Mehmet Nuri BİNGÖL |
DAMLA DAMLA ANEKDOT-1
Meseleye peşrevsiz ve “pat” diye giriş yapacağız ama metnin cazibeli olması için “belağat” biraz da bunu gerektiriyor.
Bir dost meclisinde, sohbetin nihayetinde kalan beş arkadaşla fikir teatisinde bulunuyoruz.
-
Malum bankanın ele alınmasına ne dersiniz?
-
“Adamların” tam manasıyla “in”lerine girilmesine alamet.
-
O neden?
-
Dikey, yamuk veya paralel… Namları ne olursa olsun bunların temeli “para” değil mi?
-
Öyle ama?..
-
Zat-ı alilerinin para işleri ve para ile ilgili bağlantıları orta yere serilince…
-
Evet, bittiklerinin resmidir.
Bir diğer dostun on ikiden vuran tesbiti.
-
Şu ya da bu kumpas; bence Allah’ın vurduğu “zecr” tokadının vesilesi bunlar.
Hak verdik.
-
Halk arasında söylenen İslami bir kaidenin darb-ı mesel halini almış ifadesi mevcut.
-
Nedir o?
-
“ Allah parmağını kişinin gözüne sokmayacağına göre birilerini kullanır.” sözü…
-
Risale’de ise “ Beşer zulmeder, Kaader adalet eder.” beyanı gibi…
-
Ama burada beşer de zulmetmiyor, sadece adaletin teminine yardım ediyor.
-
Belki de zulmedenlere set çekerek…
-
Öyle ya… Vatana ihanet en büyük zulümdür.

Görev 1: Kayıtlarda "Identify the location of x-tick-label: Амбивалентная." ifadesinin geçtiği satırdan başlayıp "coordinates (62, 166)." ifadesinin geçtiği satırda bitiriniz. Bu satırları, boş olanları atlayarak ve her satır için bir dize kullanarak JSON dize listesi biçiminde yeniden yazınız.

[Veri öğeleri]
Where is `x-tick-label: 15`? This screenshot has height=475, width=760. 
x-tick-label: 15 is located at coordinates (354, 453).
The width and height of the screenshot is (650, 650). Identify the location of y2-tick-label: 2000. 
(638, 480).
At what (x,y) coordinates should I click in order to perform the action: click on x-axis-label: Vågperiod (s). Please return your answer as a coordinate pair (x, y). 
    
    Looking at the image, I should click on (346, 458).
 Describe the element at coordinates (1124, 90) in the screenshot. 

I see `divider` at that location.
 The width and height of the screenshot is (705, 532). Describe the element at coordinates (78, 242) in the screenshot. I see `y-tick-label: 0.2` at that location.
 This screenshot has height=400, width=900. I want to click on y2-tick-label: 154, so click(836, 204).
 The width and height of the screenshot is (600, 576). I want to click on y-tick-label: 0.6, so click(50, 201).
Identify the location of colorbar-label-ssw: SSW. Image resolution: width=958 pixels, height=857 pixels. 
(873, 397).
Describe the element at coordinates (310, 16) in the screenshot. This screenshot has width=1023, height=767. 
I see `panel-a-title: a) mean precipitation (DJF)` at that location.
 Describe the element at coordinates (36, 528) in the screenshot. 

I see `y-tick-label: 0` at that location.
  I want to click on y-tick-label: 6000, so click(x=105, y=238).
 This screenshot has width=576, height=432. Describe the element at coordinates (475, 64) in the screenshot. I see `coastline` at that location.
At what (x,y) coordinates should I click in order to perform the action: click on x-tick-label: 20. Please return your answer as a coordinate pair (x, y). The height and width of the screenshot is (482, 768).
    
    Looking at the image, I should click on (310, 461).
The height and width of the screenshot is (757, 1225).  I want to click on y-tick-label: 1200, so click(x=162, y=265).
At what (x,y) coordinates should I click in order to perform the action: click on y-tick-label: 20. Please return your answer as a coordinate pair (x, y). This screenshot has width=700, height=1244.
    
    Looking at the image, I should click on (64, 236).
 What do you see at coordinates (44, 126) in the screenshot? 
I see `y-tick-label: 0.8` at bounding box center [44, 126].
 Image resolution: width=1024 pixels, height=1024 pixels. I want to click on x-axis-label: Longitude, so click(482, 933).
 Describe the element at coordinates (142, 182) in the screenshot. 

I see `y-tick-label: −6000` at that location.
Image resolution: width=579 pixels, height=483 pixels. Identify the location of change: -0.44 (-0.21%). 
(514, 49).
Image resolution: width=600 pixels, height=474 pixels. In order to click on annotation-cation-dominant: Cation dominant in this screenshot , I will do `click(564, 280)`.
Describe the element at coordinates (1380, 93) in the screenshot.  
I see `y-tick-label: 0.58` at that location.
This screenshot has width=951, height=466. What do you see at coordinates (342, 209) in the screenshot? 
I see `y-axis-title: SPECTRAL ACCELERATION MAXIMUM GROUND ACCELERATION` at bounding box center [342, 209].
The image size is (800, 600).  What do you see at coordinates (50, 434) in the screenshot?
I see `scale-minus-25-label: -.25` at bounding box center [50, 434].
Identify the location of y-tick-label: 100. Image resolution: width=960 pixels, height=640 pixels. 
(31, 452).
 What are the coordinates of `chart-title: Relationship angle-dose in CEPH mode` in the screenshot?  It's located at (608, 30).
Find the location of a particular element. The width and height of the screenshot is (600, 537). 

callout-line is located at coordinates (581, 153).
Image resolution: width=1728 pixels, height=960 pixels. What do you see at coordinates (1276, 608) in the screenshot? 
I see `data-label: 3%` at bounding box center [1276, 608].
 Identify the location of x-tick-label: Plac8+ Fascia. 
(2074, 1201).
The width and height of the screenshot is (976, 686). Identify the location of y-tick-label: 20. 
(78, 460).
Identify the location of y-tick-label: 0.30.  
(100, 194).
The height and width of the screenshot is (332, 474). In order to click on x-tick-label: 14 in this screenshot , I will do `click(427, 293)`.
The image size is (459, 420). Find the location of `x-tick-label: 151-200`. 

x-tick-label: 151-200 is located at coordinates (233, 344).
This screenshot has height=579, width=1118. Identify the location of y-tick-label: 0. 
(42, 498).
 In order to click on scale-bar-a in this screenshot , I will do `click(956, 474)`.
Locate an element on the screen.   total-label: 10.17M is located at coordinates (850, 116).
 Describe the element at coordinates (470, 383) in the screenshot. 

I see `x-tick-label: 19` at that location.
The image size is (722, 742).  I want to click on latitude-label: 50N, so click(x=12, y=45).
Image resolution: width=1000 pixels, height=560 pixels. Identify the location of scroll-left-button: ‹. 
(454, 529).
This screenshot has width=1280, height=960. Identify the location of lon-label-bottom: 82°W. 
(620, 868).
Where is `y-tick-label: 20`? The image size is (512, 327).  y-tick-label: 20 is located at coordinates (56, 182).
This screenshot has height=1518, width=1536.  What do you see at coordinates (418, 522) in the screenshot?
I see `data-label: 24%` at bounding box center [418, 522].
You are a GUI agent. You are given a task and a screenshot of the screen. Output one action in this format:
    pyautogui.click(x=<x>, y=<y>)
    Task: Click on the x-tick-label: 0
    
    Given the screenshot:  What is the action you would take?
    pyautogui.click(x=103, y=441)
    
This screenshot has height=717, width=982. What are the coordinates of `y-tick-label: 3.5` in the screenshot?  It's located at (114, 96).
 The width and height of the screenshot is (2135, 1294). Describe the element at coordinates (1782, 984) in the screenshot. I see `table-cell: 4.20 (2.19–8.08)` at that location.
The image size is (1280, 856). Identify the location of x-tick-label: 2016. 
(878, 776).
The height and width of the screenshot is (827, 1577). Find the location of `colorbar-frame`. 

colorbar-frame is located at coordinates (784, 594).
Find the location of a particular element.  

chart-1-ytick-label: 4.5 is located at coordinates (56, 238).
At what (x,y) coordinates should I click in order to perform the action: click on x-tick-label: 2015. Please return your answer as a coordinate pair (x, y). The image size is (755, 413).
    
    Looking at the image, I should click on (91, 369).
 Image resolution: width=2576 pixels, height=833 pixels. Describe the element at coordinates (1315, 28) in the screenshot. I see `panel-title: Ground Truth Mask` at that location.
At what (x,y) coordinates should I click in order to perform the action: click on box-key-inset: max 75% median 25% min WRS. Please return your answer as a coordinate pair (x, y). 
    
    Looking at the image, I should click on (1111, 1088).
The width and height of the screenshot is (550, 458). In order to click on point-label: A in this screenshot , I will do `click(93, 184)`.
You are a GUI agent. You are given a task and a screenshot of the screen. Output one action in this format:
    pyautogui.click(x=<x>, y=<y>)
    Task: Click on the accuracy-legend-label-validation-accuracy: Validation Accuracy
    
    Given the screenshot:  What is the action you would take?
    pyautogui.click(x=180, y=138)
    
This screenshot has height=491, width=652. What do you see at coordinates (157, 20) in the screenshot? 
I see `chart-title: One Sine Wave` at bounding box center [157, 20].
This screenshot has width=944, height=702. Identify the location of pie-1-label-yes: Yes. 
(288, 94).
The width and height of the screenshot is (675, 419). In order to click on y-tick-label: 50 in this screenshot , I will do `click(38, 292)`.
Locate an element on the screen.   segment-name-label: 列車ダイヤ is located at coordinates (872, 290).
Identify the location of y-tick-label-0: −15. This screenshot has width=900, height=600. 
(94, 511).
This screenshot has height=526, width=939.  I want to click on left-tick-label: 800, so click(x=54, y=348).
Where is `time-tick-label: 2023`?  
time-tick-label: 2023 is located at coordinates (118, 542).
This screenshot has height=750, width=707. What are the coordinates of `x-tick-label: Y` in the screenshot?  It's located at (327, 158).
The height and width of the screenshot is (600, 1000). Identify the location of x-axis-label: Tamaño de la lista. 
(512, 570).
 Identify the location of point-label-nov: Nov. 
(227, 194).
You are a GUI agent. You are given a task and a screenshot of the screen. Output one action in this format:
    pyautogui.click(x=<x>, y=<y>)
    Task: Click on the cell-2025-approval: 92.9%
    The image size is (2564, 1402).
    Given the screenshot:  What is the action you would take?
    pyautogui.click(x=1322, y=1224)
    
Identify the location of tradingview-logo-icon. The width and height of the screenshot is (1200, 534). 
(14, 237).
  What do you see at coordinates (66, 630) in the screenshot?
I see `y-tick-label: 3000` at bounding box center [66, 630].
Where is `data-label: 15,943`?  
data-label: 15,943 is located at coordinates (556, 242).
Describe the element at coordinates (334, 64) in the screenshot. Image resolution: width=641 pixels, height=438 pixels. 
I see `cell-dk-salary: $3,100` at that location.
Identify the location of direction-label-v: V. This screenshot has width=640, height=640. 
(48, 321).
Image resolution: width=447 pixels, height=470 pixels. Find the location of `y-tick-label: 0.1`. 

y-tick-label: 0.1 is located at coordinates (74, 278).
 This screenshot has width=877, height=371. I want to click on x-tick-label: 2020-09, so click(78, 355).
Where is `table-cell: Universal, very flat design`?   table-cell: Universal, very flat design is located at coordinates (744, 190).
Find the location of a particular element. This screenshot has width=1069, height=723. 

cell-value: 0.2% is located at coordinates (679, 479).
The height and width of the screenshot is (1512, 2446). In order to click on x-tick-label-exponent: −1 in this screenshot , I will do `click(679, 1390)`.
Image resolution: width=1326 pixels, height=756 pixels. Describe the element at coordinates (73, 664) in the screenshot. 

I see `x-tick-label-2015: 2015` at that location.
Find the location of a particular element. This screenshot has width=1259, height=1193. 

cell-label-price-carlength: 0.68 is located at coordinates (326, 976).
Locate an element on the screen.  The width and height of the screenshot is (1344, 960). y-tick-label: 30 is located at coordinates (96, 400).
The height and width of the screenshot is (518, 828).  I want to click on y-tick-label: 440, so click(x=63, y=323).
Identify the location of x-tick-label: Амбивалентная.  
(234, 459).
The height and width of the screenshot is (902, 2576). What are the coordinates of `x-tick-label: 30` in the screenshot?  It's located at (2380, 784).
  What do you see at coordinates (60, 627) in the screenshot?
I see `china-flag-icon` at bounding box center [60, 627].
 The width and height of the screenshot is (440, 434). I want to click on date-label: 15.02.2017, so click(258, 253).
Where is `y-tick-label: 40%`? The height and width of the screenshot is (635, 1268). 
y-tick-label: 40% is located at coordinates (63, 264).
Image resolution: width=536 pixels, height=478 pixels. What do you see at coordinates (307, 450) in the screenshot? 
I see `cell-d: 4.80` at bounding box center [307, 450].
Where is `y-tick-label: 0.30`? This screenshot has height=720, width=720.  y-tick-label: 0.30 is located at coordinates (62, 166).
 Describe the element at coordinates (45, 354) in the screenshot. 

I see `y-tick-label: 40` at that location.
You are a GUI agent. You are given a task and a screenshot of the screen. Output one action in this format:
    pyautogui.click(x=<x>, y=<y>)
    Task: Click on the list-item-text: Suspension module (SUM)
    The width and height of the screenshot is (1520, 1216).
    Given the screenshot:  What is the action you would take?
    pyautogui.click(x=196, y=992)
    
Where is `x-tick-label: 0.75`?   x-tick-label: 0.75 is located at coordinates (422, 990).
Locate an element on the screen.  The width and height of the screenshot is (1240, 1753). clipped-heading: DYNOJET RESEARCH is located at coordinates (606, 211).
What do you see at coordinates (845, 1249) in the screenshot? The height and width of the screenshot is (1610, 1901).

Görev 2: Banka konusunun konuşulduğu dost sohbetini anlatan metni, son cümlesinden sonra sürdürünüz.

Alıştırma sonucu 1:
[
  "Identify the location of x-tick-label: Амбивалентная.  ",
  "(234, 459).",
  "The height and width of the screenshot is (902, 2576). What are the coordinates of `x-tick-label: 30` in the screenshot?  It's located at (2380, 784).",
  "  What do you see at coordinates (60, 627) in the screenshot?",
  "I see `china-flag-icon` at bounding box center [60, 627].",
  " The width and height of the screenshot is (440, 434). I want to click on date-label: 15.02.2017, so click(258, 253).",
  "Where is `y-tick-label: 40%`? The height and width of the screenshot is (635, 1268). ",
  "y-tick-label: 40% is located at coordinates (63, 264).",
  "Image resolution: width=536 pixels, height=478 pixels. What do you see at coordinates (307, 450) in the screenshot? ",
  "I see `cell-d: 4.80` at bounding box center [307, 450].",
  "Where is `y-tick-label: 0.30`? This screenshot has height=720, width=720.  y-tick-label: 0.30 is located at coordinates (62, 166)."
]

Alıştırma sonucu 2:
-
Bunlar, Risale-i Nur’ları sadeleştirerek tahrif ettiler ya. Bana kalırsa Hoca’ları yurda Humeyni gibi yollanınca , bütün dini cemaatları biata zorlayacak; “Risale diyorsanız işte size Risale” diyebilmek için bunları hazırlıyordu.
-
Ya kabul ve biat etmeyen cemaatları…
-
Belki de stadyumlara tıkacak ve onları “yepyeni” devrim muhafızlarına teslim edecekti!
-
Bunun böyle olacağı nereden belli?
-
Onun bir zamanlar sır katibi olan Latif Erdoğan’ın sözleri ile mümin ferasetinden, tarih perspektifinden…
Düşününce ve “ 12 Eylül İhtilali” sonrası bir cemaat büyüğüne yapılan:
“ Risale-i Nur okumayın, sizi de Hoca gibi yaşatalım.” teklifinden, söylenin “yerinde” olduğunu kabul ettim.
***
Birileri bizi dinliyordu.
Eğer konuşma ve iddiaya birileri dahil olmasaydı cevap bile vermeyecektim.
Çünkü “ Haksızlığı hak iddia eden adamlara karşı hak dava etmek” veya “akılı akıllı” izahata girişmenin bir nevi “akılları geveze etmekten” farklı bir iş değildi.
“ Sen bütün hırsızlara Allah belasını versin diyebiliyor musun.”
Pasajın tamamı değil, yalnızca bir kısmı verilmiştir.